Il ruolo attribuito al Parlamento sia rispetto ad EUROPOL sia con riguardo alle misure di competenza del Consiglio dell'Unione relative alla cooperazione di polizia e giudiziaria in materia penale costituisce, peraltro, un minus, un regresso se lo si confronta con i poteri che l'articolo 18 della legge 388/93 di ratifica degli accordi di Schengen ha attribuito al Comitato, chiamato ad esprimere il proprio parere «vincolante» entro quindici giorni dalla ricezione del progetto di decisione. Ora, sia nel sistema EUROPOL che nell'ambito del terzo pilastro, le decisioni assunte sono suscettibili di incidere sull'ordinamento interno e di riguardare i singoli, e, dunque, diventa essenziale che esse siano prese con una piena partecipazione democratica. Appare, pertanto, indispensabile che il controllo parlamentare sia migliorato rispetto alla cosiddetta fase ascendente e che, considerato il carattere ancora sostanzialmente intergovernativo della cooperazione di polizia e giudiziaria in materia penale, sia prevista l'approvazione delle Camere prima dell'adozione di qualsiasi decisione vincolante
per l'Italia. Su questa linea si è mosso il legislatore olandese in occasione della ratifica del Trattato di Amsterdam (articolo 3, legge 24 dicembre 1998), stabilendo, altresì, che il parere vincolante delle Camere riguardi anche i progetti di decisioni di cui al Titolo IV Trattato della Comunità europea concernenti visti, asilo e altre politiche connesse alla libera circolazione delle persone fino alla completa «comunitarizzazione» del relativo processo decisionale.
2.2 Verso una istanza europeo/nazionale per lo «spazio di libertà, sicurezza e giustizia»?
Rispetto alla creazione di uno «spazio di libertà, sicurezza e giustizia» nell'unione europea va poi osservato che il ruolo del Parlamento europeo e dei parlamenti nazionali non sono l'uno esclusivo degli altri. Detto in altri termini e usando le parole utilizzate dal Commissario europeo Vitorino nel corso di una audizione davanti al Comitato con riguardo specifico ad EUROPOL «non si può sostituire il controllo dei parlamenti nazionali con un controllo esclusivo del Parlamento europeo». È di comune evidenza, infatti, che le istanze europea e nazionali siano portatrici di interessi che possono non coincidere. È opportuno, allora, che la valutazione della decisione da assumere tenga di certo conto del contesto europeo ma sia anche fortemente radicata nelle singole realtà nazionali.
È vero, come ha ben sottolineato il Commissario Vitorino, che il coinvolgimento del Parlamento nazionale deriva dal fatto che la creazione dello «spazio di libertà, sicurezza e giustizia» va a toccare il cuore della sovranità dello Stato. Ciò richiede un più stretto coordinamento fra parlamenti nazionali e Parlamento europeo.

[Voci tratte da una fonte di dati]
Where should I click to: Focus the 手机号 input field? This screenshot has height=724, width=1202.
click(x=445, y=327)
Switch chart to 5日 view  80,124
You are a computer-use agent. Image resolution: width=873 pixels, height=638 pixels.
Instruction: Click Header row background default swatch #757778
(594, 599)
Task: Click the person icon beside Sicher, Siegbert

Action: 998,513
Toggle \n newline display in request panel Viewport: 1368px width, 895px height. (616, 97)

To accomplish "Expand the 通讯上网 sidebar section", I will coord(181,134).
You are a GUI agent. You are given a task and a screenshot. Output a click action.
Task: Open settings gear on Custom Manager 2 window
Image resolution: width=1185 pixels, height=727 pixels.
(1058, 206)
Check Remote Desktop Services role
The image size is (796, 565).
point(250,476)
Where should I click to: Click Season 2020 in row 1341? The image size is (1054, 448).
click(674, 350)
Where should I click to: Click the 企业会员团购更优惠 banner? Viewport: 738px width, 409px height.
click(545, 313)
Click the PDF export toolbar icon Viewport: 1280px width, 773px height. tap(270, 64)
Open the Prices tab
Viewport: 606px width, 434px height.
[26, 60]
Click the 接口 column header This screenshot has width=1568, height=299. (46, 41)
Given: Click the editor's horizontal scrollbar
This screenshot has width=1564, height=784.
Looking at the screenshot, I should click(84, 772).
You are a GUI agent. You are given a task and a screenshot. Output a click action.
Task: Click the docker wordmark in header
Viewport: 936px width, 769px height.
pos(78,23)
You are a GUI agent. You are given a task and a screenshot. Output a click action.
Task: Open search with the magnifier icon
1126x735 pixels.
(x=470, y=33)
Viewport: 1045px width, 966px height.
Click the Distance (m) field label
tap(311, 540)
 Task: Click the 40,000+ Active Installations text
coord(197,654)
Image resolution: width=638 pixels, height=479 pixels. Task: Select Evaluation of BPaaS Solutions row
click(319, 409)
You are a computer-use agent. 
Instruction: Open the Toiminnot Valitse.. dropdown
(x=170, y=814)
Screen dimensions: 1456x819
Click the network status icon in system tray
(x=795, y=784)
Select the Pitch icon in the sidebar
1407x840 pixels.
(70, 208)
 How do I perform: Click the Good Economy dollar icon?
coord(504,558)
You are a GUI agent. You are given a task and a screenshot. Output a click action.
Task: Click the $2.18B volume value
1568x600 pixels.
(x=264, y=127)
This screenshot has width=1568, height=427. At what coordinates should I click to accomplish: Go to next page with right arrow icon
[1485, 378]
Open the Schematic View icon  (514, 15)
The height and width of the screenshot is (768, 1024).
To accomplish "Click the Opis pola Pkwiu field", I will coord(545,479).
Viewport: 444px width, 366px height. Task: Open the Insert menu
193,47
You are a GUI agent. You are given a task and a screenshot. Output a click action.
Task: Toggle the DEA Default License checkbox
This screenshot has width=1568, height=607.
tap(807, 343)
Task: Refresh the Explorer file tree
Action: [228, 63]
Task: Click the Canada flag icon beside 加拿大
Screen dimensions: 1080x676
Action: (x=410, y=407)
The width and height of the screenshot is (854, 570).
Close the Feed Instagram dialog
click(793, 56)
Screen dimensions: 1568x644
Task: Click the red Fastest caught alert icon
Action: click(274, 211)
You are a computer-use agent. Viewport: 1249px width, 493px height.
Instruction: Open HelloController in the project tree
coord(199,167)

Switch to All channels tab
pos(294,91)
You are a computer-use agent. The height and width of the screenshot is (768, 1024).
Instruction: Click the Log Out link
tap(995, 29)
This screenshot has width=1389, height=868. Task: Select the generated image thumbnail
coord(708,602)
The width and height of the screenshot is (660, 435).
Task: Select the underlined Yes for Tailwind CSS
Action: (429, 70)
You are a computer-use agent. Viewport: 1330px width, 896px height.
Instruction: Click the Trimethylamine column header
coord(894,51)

_Cosa si richiede_: Prosegui il testo sul controllo parlamentare della cooperazione europea di polizia e giudiziaria, partendo subito dopo la sua ultima frase.

_Risposta all'esercizio_:
In quest'ottica lo stesso Commissario Vitorino ha suggerito di riflettere alla creazione di una istanza dove associare in modo permanente ai fini di un controllo politico di tipo operativo il Parlamento europeo ed i parlamenti nazionali. Non, dunque, soltanto una conferenza parlamentare, quale la Conferenza delle Commissioni per gli affari europei (COSAC), istituita a Parigi il 16/17 novembre 1989, che pure ha ricevuto uno specifico mandato per lo «spazio di libertà, sicurezza e giustizia» dal Protocollo sul ruolo dei parlamenti nazionali nell'Unione europea allegato al Trattato di Amsterdam, ma qualcosa di più.
Il Comitato, al riguardo, sottopone al dibattito politico ed istituzionale e propone al Governo di valutare l'ipotesi, prospettata anche dal Commissario Vitorino, di creare un organismo tipo «Convenzione», sul modello di quella che riunisce parlamentari nazionali ed europei, rappresentanti personali dei Capi di Stato e di Governo degli Stati membri e del Presidente della Commissione per l'elaborazione di un progetto di Carta dei diritti fondamentali dell'Unione europea.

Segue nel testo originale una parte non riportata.